The morning after: Distinct benefits of Plan B
In December advisers to the Food and Drug Administration recommended that a “morning-after pill,” previously available only by prescription, be made available to U.S. consumers over the counter. The pill, marketed as “Preven” and “Plan B,” is not the same as RU-486, the “abortion pill” that terminates development of a fertilized egg in the uterus. The morning-after pill is essentially a concentrated dose of the progestin and estrogen found in birth-control pills. Taken no more than 72 hours after intercourse (24 hours is best), the pills are 89 percent effective in preventing pregnancy.
The morning-after pills delay ovulation and interfere with fertilization. They may also prevent a fertilized egg from being implanted in the uterine wall. In some people’s eyes, this last effect constitutes abortion—so for hard-line foes of all abortion, the pills are objectionable.
What is welcome about the morning-after pill, however, is that it promises to reduce the overall number of abortions. A study done in 2000—when the pills were available only by prescription—found that 51,000 abortions had been prevented. Some observers believe that the morning-after pill will cut in half the 3 million unwanted pregnancies in this country.

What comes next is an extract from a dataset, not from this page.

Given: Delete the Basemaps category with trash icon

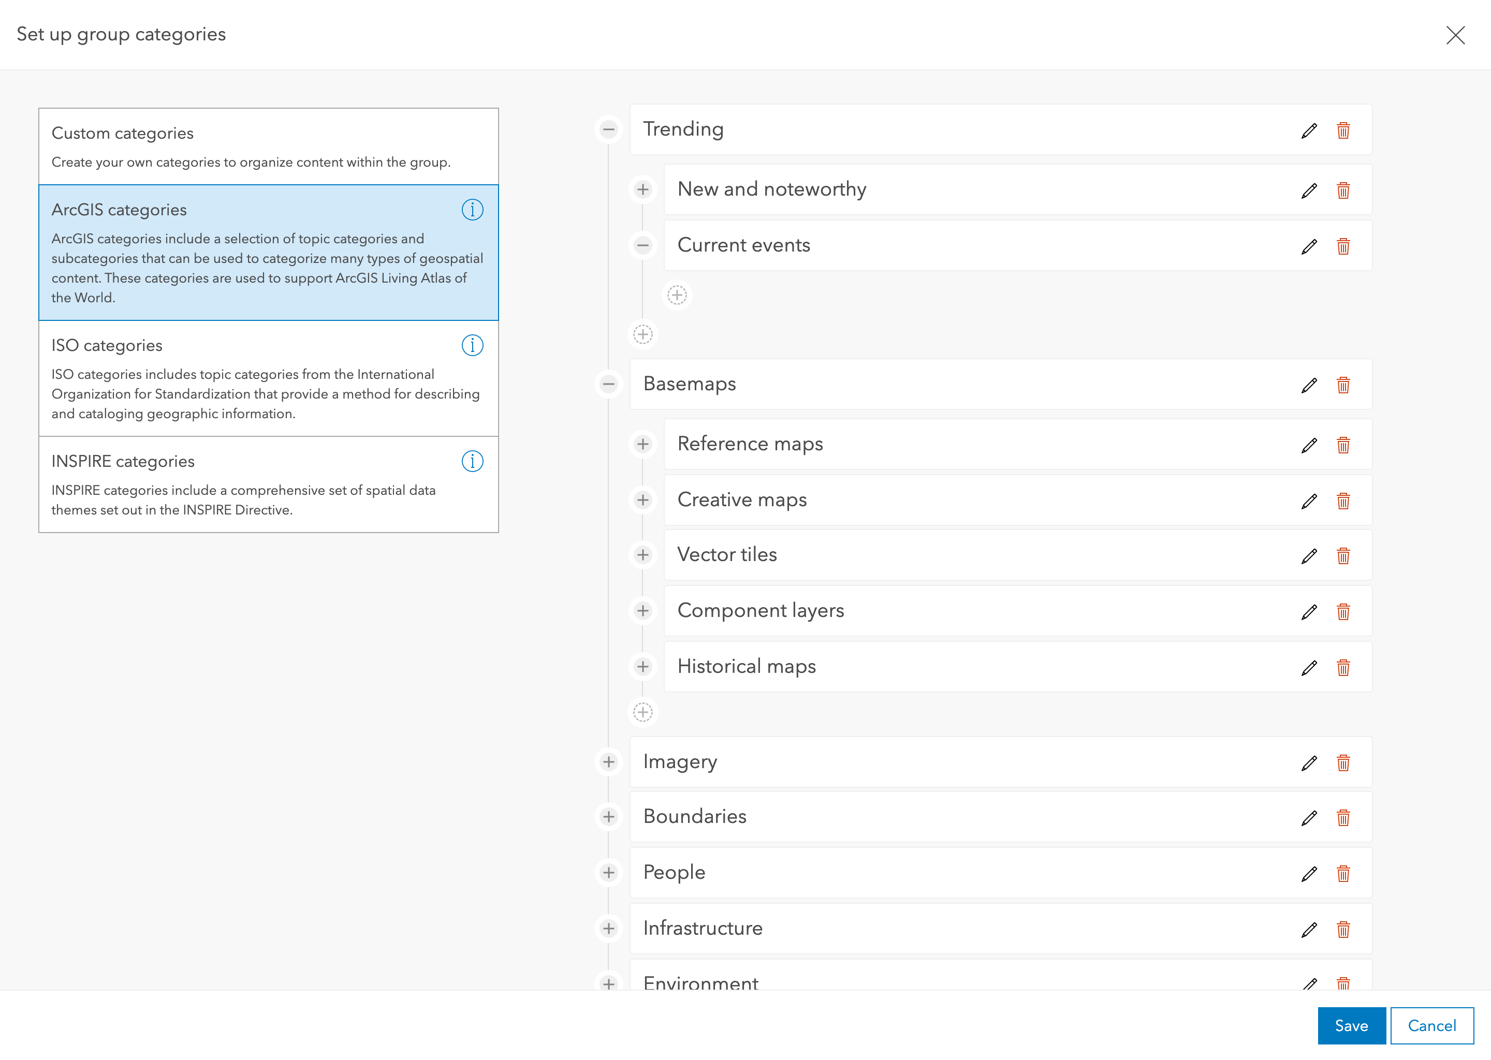Looking at the screenshot, I should [x=1343, y=385].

In doing so, it will also reduce the number of abortions (which now total over 800,000 a year).
Critics of the expected FDA action worry that the availability of the pill will negatively affect women’s health and sexual behavior. Will it encourage women to avoid doctors? Will it lead women to rely on an emergency dose of pills rather than a safer, modulated regimen of birth control? Will it promote casual sex and increase the transmission of sexual diseases?
These are valid questions. Much needs to be done to make sure that women understand the medical impact of their birth control choices. Much needs to be done to help women and men make sexual choices that have integrity, honor the body, and respect the high calling of parenthood and marriage. These challenges could be heightened by the availability of a morning-after pill.
But the possible downside is offset by some distinct benefits. It seems to us a good idea to give women who wish to terminate a pregnancy the option of doing so at the very earliest—and morally preferable—stage rather than later. It’s also a good idea to provide a method that reduces the total number of abortions.